In this talk, I will first discuss a general statistical or PAC style framework for analyzing communication complexity issues involved when doing distributed supervised machine learning, i.e., learning from annotated data distributed across multiple locations. I will discuss general lower bounds on the amount of communication needed to learn a given class and broadly-applicable techniques for achieving communication-efficient supervised learning.

I will also discuss algorithms with good communication complexity for unsupervised learning and dimensionality reduction problems, with interesting connections to efficient distributed coreset construction.

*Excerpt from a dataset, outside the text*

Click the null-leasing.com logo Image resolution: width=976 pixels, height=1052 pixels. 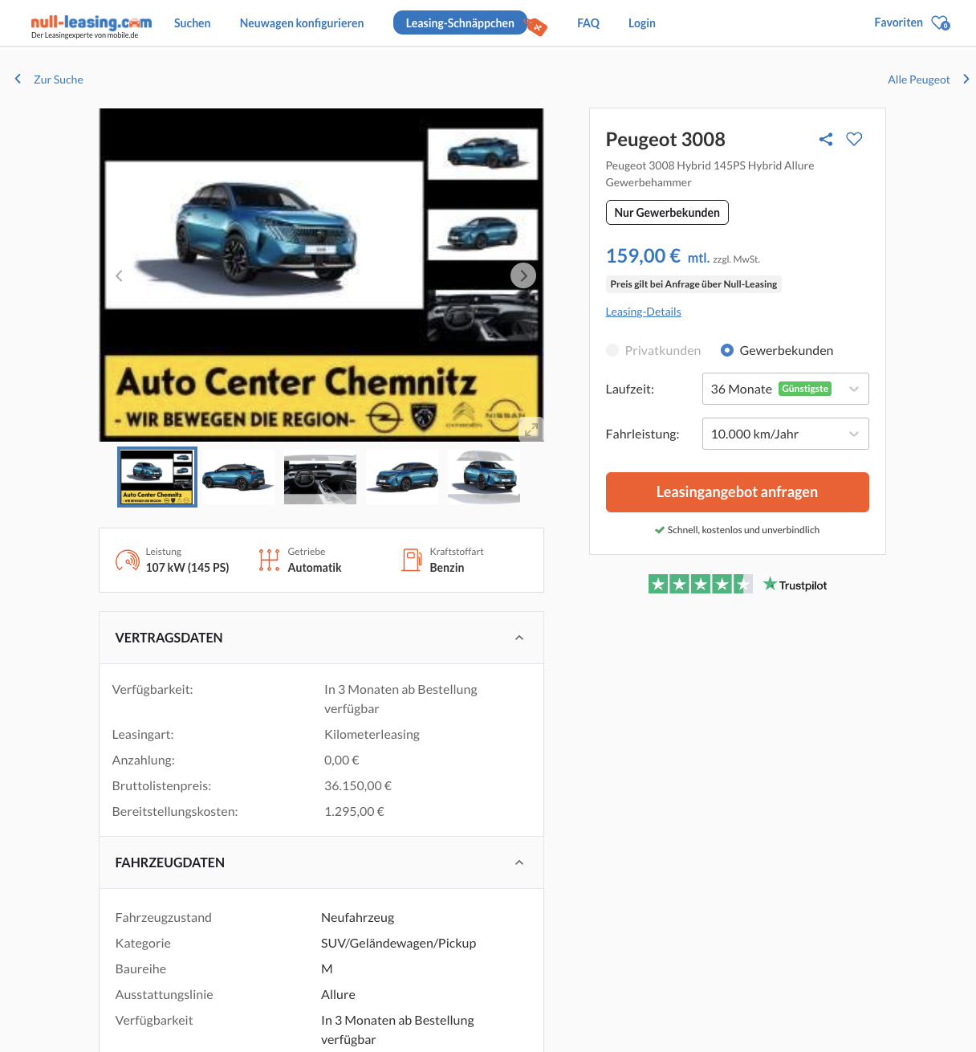pyautogui.click(x=91, y=25)
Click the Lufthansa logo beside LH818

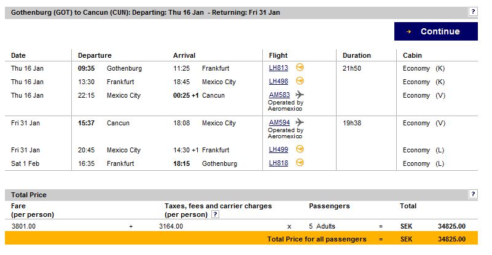[x=300, y=163]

Mark Braverman, Princeton University

Title: Communication Lower Bounds for Statistical Estimation Problems via a Distributed Data Processing Inequality

We study the tradeoff between the statistical error and communication cost for distributed statistical estimation problems in high dimensions. In the distributed sparse Gaussian mean estimation problem, each of the m machines receives n data points from a d-dimensional Gaussian distribution with unknown mean theta which is promised to be k-sparse. The machines communicate by message passing and aim to estimate the mean theta. We provide a tight (up to logarithmic factors) tradeoff between the estimation error and the number of bits communicated between the machines.

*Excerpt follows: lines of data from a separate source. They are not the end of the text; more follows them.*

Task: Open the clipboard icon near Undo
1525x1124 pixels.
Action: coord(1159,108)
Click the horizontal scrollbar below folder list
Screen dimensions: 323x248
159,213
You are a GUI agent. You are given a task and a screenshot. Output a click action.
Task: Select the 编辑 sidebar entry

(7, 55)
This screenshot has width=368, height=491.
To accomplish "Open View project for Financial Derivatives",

This bound directly leads to a lower bound for the distributed sparse linear regression problem: to achieve the statistical minimax error, the total communication is at least Omega(min{n,d}m), where n is the number of observations that each machine receives and d is the ambient dimension. As our main technique, we prove a distributed data processing inequality, as a generalization of usual data processing inequalities, which might be of independent interest. Finally, we give a communication-optimal protocol for distributed Gaussian mean estimation, improving the number of rounds of the previous such protocol from O(log m) to 1.

Joint work with Ankit Garg, Tengyu Ma, Huy Nguyen, and David Woodruff

Amit Chakrabarti, Dartmouth College

Title: Optimization While Streaming

Dealing with the space limitations and sequential-access constraints of the data-streaming model has infused new life into a wide array of algorithmic problems. A recent and growing trend has been to revisit classic combinatorial optimization problems in the streaming setting. In this talk I shall address two recent works in this vein, the first on constrained submodular maximisation, and the second on set cover.

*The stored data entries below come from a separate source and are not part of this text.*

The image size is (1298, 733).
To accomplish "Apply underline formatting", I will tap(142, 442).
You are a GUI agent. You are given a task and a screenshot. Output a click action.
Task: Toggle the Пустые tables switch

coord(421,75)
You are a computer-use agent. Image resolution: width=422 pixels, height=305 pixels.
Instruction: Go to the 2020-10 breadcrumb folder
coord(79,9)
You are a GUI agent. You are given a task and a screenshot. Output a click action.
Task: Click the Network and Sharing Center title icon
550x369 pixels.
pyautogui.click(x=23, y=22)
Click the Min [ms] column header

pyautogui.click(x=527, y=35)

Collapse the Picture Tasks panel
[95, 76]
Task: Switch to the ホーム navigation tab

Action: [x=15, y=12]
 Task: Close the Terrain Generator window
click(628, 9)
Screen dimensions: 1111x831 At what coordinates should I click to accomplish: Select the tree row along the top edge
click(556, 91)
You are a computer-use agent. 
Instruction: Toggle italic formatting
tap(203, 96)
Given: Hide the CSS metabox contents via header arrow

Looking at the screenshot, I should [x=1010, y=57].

Each of these problems is defined over a "ground set" or "universe", which we shall take to be [n] := {1,2,...,n}. The input is then a stream of subsets of this universe: the sets themselves in the case of set cover, and (say) the edges of a graph on [n] in the case of maximum-submodular matching. Our focus shall be on semi-streaming algorithms: those running in space O(n poly(log n)).

For the matching problem (and, more generally, submodular maximization) we give new one-pass and multi-pass upper bounds, leaving the establishment of corresponding lower bounds as interesting open problems. For set cover, we give tight upper and lower bounds that fully resolve the pass/approximation tradeoffs achievable: in short, p semi-streaming passes lead to an approximation ratio of n^{1/(p+1)}. The set cover lower bound uses a novel algebraic construction of an abstract incidence geometry, which may be interesting in its own right as a combinatorial result.

Based on separate joint works with Sagar Kale and Tony Wirth.

Graham Cormode, University of Warwick

Title: Trusting the Cloud with Practical Interactive Proofs

When handling large quantities of data, it is often necessary to outsource the computational effort to a third party: this captures current efforts in cloud computing, but also scenarios within trusted computing systems and inter-organizational data sharing. When the third party is not fully trusted, it is important to give assurance that the computation has been performed correctly. This talk presents some recent results in designing new protocols for verifying computations which are streaming in nature: the verifier (data owner) needs only a single pass over the input, storing a sublinear amount of information, and follows a simple protocol with a prover (service provider) that takes a small number of rounds. A dishonest prover fools the verifier with only vanishingly small probability, while an honest prover's answer is always accepted. Starting from basic aggregations, interactive proof techniques allow a quite general class of computations to be verified, leading to practical implementations.

This is joint work with Amit Chakrabarti, Andrew McGregor, Justin Thaler and Suresh Venkatasubramanian.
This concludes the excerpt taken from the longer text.